> **REQUIRED WORK**:
Copy whichever lines of the data hold the word "using".

-------

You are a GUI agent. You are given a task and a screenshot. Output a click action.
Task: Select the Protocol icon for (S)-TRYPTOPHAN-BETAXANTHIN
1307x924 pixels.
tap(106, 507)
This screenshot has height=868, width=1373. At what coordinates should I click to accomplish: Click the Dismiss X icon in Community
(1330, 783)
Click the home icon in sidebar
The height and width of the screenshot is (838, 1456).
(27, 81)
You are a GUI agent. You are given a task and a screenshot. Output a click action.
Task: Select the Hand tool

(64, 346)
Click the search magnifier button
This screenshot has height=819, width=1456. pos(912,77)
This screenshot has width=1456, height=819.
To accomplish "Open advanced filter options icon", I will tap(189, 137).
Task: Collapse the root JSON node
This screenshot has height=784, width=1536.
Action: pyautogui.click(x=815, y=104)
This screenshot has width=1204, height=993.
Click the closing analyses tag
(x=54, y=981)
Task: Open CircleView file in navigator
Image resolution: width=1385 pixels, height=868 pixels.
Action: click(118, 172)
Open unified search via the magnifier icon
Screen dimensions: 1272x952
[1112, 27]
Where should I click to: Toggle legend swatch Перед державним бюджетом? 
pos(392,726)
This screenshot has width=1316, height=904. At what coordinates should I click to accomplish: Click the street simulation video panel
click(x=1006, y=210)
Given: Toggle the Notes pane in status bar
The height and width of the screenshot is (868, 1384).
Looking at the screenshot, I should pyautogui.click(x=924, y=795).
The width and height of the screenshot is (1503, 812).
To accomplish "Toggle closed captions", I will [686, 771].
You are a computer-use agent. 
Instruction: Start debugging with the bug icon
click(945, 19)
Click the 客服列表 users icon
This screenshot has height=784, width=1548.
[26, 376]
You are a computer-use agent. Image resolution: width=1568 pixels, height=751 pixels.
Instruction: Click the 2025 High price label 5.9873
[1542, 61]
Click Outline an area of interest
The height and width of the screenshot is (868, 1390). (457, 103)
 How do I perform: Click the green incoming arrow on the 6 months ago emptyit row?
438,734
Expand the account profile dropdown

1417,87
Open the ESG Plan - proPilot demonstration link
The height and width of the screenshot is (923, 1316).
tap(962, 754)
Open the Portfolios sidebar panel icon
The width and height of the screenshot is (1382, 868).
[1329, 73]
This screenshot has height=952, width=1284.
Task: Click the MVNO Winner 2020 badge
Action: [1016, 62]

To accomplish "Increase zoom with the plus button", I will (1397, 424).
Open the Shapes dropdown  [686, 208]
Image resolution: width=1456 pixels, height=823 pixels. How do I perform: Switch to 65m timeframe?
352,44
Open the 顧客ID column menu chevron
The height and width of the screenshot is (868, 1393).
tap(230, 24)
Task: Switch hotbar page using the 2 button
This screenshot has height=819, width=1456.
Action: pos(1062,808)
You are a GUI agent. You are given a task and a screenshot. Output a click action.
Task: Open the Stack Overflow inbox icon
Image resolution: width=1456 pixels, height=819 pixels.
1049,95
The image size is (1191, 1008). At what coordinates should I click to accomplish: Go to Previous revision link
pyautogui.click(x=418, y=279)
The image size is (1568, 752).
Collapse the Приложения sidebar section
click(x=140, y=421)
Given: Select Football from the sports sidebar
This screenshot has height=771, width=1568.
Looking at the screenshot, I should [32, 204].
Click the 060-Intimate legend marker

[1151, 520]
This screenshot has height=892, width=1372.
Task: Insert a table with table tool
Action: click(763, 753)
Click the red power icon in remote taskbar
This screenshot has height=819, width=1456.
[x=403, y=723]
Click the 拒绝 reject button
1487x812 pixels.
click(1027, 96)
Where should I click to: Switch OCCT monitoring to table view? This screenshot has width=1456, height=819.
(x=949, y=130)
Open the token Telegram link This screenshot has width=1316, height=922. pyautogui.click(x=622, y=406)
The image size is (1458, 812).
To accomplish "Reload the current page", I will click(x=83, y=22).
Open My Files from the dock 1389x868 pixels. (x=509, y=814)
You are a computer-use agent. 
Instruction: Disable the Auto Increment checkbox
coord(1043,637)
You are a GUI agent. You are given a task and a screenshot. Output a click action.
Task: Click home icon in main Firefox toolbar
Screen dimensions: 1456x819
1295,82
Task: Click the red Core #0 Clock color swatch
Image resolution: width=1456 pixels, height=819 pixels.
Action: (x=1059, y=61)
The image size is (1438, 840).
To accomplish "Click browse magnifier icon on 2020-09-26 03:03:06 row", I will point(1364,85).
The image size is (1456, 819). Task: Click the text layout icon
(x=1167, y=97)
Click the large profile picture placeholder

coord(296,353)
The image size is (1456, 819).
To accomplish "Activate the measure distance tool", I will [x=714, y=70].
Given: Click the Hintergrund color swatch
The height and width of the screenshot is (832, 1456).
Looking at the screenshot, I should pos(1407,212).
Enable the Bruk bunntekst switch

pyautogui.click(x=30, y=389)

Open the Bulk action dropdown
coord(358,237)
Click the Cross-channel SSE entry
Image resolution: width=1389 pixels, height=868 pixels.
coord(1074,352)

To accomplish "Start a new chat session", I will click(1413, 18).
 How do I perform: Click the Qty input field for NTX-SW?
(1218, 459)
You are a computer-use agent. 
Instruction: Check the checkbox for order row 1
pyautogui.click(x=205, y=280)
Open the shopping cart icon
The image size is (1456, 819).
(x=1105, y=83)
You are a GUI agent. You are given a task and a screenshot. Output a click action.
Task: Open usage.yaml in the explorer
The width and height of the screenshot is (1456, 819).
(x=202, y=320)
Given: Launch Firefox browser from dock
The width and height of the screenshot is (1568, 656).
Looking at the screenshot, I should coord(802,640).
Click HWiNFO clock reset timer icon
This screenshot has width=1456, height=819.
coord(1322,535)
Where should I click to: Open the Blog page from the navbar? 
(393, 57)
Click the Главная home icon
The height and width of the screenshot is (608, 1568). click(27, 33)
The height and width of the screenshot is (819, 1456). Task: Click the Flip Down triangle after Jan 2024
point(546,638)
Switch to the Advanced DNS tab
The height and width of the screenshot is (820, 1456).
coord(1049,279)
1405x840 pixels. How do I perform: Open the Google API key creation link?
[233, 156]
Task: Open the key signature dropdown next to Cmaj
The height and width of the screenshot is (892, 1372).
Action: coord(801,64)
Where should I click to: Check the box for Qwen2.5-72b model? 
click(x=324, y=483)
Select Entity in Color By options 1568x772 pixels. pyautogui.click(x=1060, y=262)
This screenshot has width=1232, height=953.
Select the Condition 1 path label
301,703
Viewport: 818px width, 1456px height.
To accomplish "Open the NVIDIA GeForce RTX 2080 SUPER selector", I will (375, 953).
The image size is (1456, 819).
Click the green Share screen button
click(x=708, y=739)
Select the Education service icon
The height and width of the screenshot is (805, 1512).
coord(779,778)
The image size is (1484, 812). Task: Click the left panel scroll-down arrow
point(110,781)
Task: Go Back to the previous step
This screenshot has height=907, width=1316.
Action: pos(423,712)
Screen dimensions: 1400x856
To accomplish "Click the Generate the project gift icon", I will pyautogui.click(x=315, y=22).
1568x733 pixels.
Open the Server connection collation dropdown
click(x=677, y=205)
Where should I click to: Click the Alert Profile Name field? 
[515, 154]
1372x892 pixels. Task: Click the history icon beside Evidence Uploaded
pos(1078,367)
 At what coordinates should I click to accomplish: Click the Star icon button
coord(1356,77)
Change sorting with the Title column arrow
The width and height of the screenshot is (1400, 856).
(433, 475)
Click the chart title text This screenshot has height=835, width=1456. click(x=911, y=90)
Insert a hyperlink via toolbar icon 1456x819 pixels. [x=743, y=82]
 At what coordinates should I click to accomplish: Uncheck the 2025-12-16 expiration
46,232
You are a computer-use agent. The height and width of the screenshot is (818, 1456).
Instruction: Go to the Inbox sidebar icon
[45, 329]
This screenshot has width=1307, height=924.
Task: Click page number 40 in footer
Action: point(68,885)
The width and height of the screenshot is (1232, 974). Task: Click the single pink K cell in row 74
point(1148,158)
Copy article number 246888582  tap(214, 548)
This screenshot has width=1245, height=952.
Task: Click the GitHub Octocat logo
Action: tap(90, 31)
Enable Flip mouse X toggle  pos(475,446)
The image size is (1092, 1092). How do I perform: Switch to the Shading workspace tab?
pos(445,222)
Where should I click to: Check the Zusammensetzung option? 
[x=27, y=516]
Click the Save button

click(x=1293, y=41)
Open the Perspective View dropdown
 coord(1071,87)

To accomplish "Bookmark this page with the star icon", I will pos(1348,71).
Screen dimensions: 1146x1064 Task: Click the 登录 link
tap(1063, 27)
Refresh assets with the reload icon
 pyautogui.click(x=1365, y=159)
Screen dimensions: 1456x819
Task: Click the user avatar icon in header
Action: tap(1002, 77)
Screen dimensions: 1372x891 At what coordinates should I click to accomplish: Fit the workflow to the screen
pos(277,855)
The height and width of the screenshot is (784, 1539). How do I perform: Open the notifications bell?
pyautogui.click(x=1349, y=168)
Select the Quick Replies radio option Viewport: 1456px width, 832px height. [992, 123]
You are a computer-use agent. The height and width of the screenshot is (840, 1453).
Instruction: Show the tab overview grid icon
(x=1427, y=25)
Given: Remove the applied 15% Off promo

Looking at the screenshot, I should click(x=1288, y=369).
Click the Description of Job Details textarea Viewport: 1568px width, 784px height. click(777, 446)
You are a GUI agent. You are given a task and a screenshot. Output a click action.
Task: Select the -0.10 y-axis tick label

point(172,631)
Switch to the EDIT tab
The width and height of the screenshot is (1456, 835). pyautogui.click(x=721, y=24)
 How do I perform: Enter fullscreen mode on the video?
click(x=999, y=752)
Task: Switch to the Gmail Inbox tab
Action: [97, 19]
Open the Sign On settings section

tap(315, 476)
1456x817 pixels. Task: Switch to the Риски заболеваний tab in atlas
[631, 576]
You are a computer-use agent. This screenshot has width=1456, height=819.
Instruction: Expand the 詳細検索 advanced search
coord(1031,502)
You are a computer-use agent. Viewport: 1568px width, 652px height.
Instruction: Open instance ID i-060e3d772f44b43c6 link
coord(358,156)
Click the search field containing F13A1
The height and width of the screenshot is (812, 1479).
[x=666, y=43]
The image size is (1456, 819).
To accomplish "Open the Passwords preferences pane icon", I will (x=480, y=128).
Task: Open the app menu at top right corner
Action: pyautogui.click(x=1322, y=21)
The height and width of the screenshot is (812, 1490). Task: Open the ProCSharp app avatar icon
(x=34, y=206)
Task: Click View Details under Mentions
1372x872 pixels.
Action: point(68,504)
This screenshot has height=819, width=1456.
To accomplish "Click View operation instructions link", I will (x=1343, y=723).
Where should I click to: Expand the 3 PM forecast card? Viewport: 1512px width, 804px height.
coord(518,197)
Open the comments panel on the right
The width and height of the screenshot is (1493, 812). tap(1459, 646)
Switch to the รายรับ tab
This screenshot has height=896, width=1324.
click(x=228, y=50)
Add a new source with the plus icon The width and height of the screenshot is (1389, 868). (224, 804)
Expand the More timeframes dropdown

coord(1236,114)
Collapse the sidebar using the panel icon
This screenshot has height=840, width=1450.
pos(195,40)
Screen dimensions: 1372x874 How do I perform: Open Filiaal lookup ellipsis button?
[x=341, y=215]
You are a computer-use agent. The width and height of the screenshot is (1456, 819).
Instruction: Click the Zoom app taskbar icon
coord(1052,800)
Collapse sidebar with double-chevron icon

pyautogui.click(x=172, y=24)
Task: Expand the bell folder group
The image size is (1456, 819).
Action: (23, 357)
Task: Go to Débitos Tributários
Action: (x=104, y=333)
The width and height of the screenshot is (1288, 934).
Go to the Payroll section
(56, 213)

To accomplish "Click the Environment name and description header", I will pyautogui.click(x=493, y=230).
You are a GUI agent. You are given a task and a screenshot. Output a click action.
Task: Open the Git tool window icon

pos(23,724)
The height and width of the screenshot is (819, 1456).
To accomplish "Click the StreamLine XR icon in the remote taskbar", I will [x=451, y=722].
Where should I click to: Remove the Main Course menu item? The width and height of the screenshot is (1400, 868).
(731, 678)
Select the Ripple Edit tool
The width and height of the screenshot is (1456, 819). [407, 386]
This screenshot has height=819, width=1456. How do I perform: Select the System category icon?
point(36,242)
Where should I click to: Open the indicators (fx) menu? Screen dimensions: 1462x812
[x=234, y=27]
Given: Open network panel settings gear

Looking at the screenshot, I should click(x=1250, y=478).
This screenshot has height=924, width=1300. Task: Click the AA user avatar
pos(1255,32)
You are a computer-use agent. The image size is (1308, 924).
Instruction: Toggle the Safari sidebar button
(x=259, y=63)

-------

> **WRITTEN ANSWER**:
Task: Switch hotbar page using the 2 button
Collapse the sidebar using the panel icon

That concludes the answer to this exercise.